There is a discourse of deficiency around students—what they can’t do, how “ill prepared” they are—that gets aired at nearly every faculty meeting. We read it in op-eds online. We hear it in state legislatures and in copier rooms. It is the air we breathe, especially if we teach in community colleges. Certain populations of students are considered more deficient than others. These populations are partitioned by institution type and placement level, rather than by race or class. Community college students and students who have landed in developmental classes are considered the most deficient of all. We blame the high schools they came from and, sometimes implicitly, we blame them. They are lazy. They need handholding. They simply don’t have the skills. There is only so much we can do with them.

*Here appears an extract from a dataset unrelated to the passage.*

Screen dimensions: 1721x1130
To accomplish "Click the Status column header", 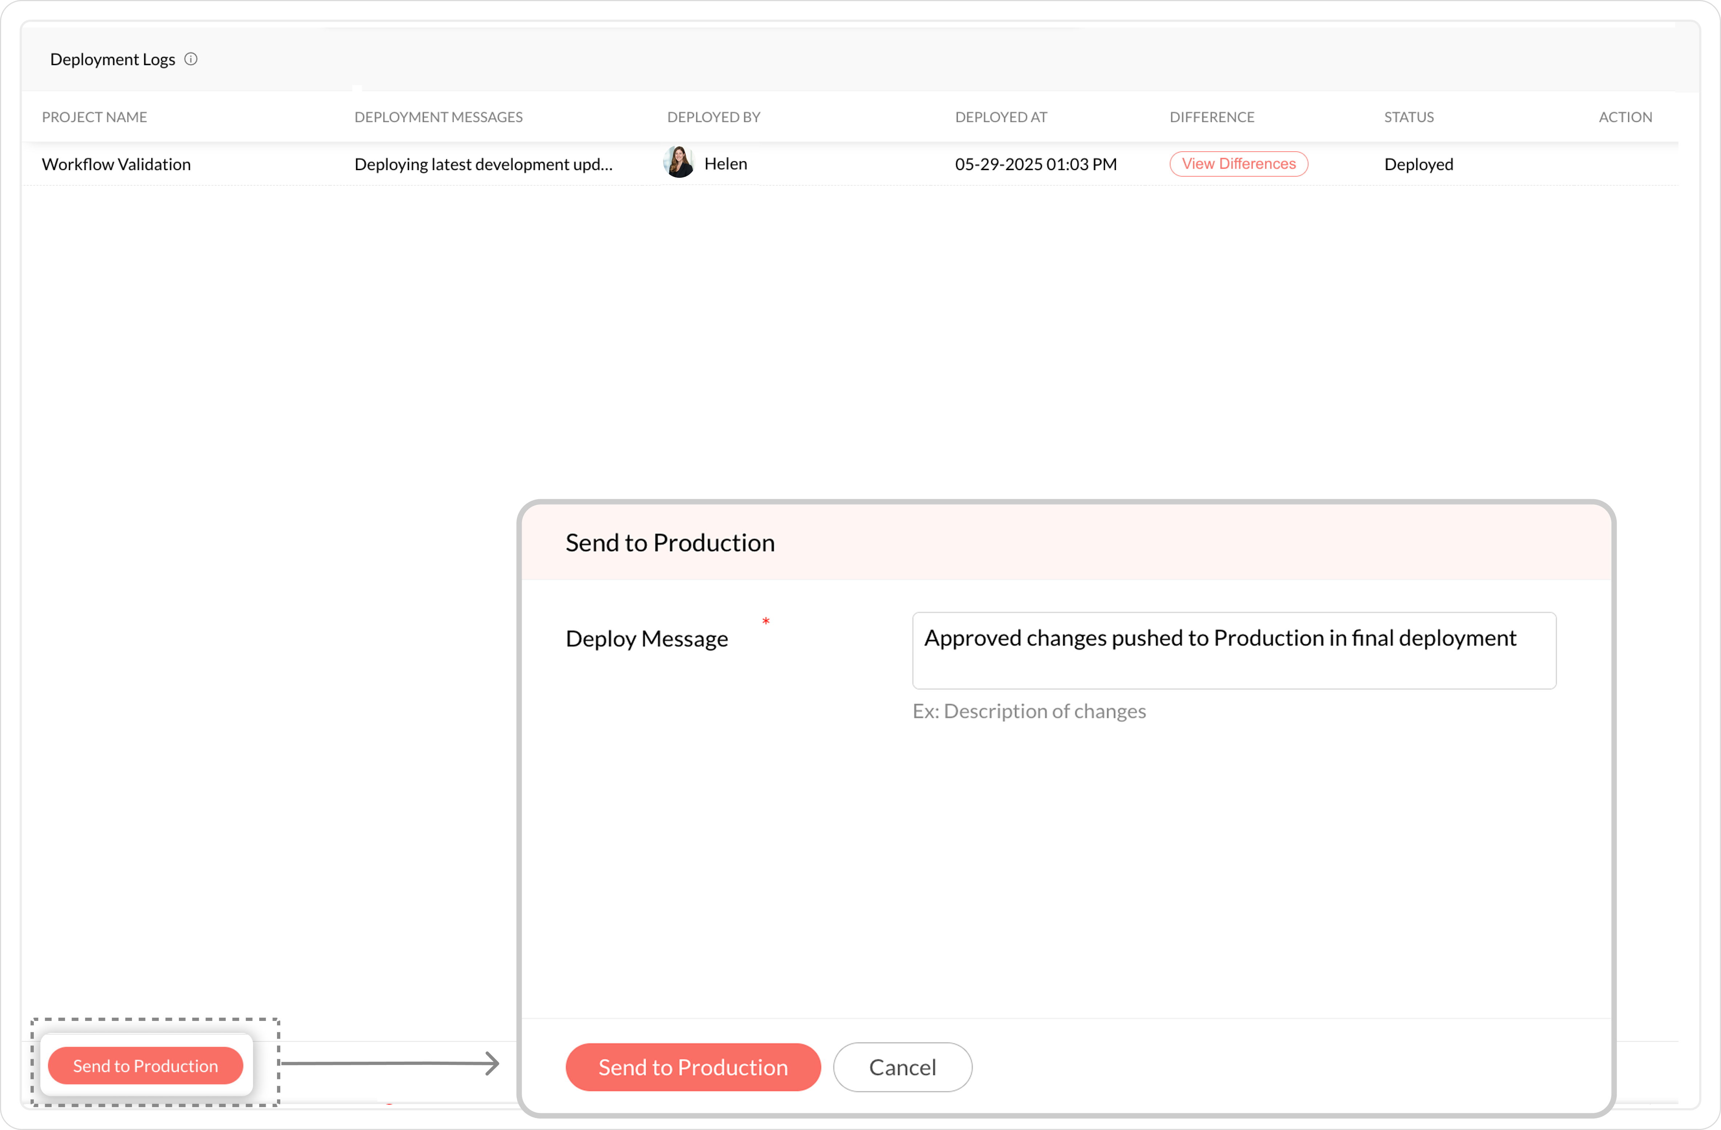I will [1409, 117].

While it’s impossible to ignore the discourse of deficiency, there is also a competing discourse of faith. Many of us know that our students are capable of much more. We know that they can do real academic work. We know they can “reach the final stages of Bloom’s taxonomy,” to quote a concerned colleague, if we give them a chance and show them how. There is a real divide in the faculty body between those who cling to deficiency, claiming that students need this and need that, and those of us who believe students deserve exactly what they’ve paid for: a college education.
This faith in students is not naïve. We know that, in their high schools, some students have been tracked into courses that aren’t designed to prepare them for college. Some students have been working with MLA or APA format for years, while others have never heard of citation. Our students have reading needs and are not where we would like them to be in terms of mathematical competency. We know all this and acknowledge that it can lead to challenges. Still… Still, these students are capable of doing real academic work. Along with many others, the 400 attendees of the recent Conference on Acceleration in Developmental Education, mostly writing, reading and math faculty, have been cultivating this discourse of faith. We are finding new ways to deliver education to those students most in need without falling back on deficiency. We are providing co-requisite courses, intense academic literacy courses, and restructured math courses that rely on students’ abilities. We are doing this in an attitude of faith.

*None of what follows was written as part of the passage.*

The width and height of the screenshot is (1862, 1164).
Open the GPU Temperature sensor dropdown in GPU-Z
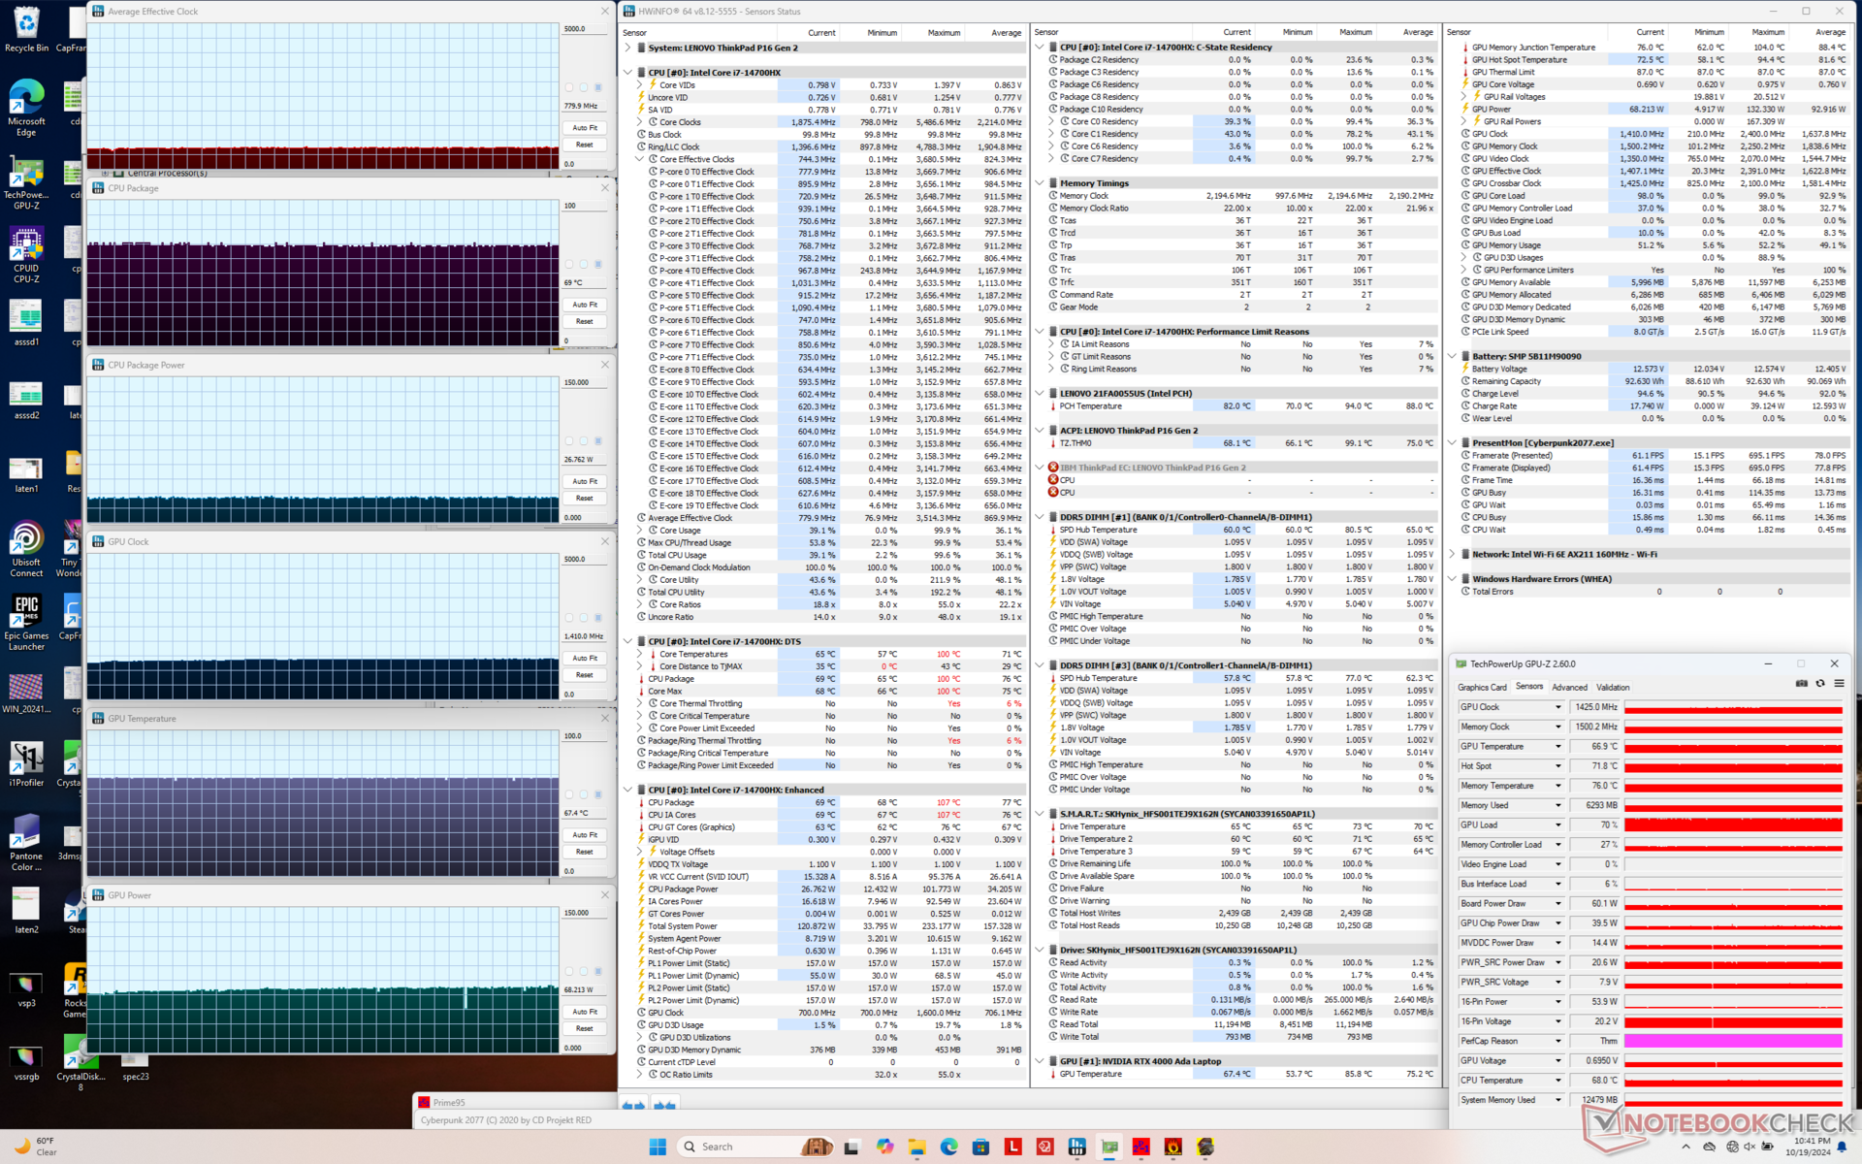coord(1558,747)
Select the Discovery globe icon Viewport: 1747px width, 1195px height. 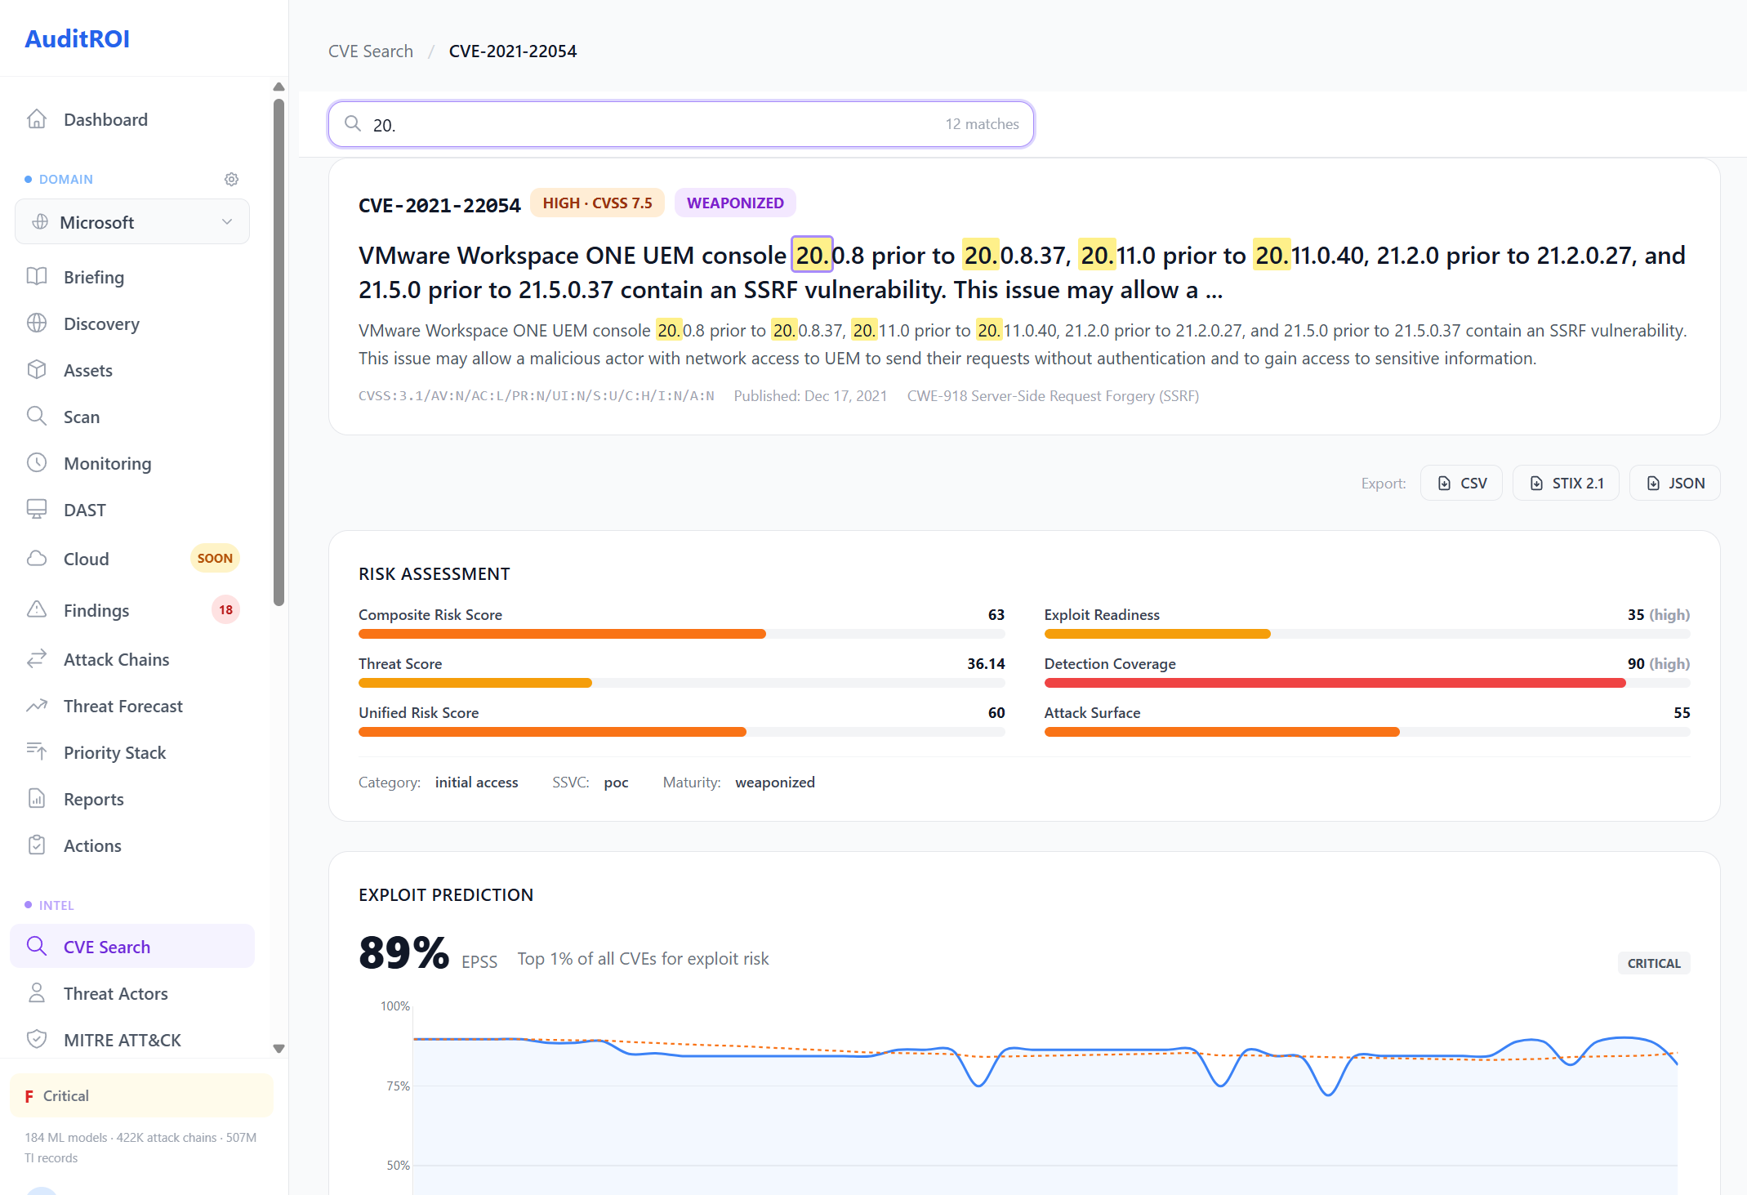[x=38, y=323]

All of us are learning all the time. We are, to quote Freire, “beings in the process of becoming— … unfinished, uncompleted beings—in and with a likewise unfinished reality.” The students who end up in our developmental education classes may not understand MLA format, but they understand something deeper and richer. They may not have trained their critical thinking faculties, but they have thought critically.
From my experience teaching co-requisite classes, I can think of dozens of examples, but a student I’ll call “T” illustrates my point. “T” grew up in Sandtown, the same Baltimore neighborhood in which Freddie Gray grew up. She returned to college after having three children. She was in a vocational program in high school, one that did not pan out in terms of a career. She returned to school after a long absence, with rusty skills. In my co-requisite class she wrote and thought about discourse communities and pedagogy, and she wrote a stellar reflective essay that integrated some of the course readings on education to analyze her own experiences. “T” was not deficient in any way. By the end of the semester, she self-identified as a scholar and a writer.
We have to ask what students are getting from our classes. Here are four things I think higher education should provide for students: content skills (in my case, that means making them better writers), tools to think (making them better thinkers), an awareness of counter-histories they would not encounter elsewhere (making them more culturally competent), and a deeper sense of consciousness. I want my students to be conscious of decisions that they make and can make. I want them to be conscious of others, and conscious of consciousness. We can’t do any of those things by pointing to their deficiencies.
When we turn from a discourse of deficiency to a discourse of faith, new opportunities become possible in the classroom. We move away from unrealistic and unsuccessful part-to-whole pedagogies, toward more holistic pedagogies that embrace the student, as they are, not as we would like them to be. Like my students, I am in a constant state of becoming. I am learning as much from them as they are from me. I think it’s time to replace the discourse of deficiency with something more powerful: faith.
Jamey Gallagher is a writing teacher and the assistant director of the Accelerated Learning Program at the Community College of Baltimore County.